__ACTIVITY__. Give back only the lines in the records below from the one with "Instruction: Click the red" to the one with "Click the Undo arrow icon", both inclusive, word for word.

*** DATA EXTRACTS

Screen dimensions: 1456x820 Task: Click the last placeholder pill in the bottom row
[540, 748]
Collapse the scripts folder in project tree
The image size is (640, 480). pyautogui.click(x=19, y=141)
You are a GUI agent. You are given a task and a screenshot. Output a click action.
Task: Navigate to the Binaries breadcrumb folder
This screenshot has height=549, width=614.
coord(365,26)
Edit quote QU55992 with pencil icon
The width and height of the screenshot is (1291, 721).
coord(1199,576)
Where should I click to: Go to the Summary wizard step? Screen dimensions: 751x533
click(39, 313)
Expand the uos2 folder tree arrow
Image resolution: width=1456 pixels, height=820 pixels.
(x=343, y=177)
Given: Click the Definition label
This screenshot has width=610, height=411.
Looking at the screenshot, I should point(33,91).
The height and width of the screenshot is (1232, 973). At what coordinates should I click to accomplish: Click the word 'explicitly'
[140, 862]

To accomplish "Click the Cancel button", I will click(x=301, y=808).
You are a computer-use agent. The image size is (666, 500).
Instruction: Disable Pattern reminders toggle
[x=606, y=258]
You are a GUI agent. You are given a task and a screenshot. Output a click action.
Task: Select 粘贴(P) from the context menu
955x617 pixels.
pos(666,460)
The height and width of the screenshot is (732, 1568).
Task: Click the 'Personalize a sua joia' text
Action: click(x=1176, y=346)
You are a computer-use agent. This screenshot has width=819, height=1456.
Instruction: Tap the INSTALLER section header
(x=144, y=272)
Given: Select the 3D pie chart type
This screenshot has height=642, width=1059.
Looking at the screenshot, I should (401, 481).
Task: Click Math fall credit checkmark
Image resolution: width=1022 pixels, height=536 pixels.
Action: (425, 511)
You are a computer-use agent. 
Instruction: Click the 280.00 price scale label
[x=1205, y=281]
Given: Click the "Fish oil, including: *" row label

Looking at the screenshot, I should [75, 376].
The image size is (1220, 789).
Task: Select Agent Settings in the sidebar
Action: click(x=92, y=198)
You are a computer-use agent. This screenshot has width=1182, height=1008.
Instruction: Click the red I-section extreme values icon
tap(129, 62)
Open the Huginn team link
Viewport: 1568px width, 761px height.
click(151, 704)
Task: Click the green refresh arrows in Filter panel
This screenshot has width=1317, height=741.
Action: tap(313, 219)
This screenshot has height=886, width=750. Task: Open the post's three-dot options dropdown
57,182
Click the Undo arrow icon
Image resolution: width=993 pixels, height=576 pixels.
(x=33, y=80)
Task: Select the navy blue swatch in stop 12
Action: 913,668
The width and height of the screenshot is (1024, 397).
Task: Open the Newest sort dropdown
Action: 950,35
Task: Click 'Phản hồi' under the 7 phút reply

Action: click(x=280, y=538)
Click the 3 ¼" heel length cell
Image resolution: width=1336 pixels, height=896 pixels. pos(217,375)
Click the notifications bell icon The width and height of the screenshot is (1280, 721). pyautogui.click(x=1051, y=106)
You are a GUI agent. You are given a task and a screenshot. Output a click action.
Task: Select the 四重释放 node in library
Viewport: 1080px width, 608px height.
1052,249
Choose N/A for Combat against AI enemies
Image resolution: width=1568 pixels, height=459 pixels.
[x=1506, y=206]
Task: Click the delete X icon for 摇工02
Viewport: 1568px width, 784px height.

******

__OUTPUT FOR THIS EXERCISE__.
Instruction: Click the red I-section extreme values icon
tap(129, 62)
Open the Huginn team link
Viewport: 1568px width, 761px height.
click(151, 704)
Task: Click the green refresh arrows in Filter panel
This screenshot has width=1317, height=741.
Action: tap(313, 219)
This screenshot has height=886, width=750. Task: Open the post's three-dot options dropdown
57,182
Click the Undo arrow icon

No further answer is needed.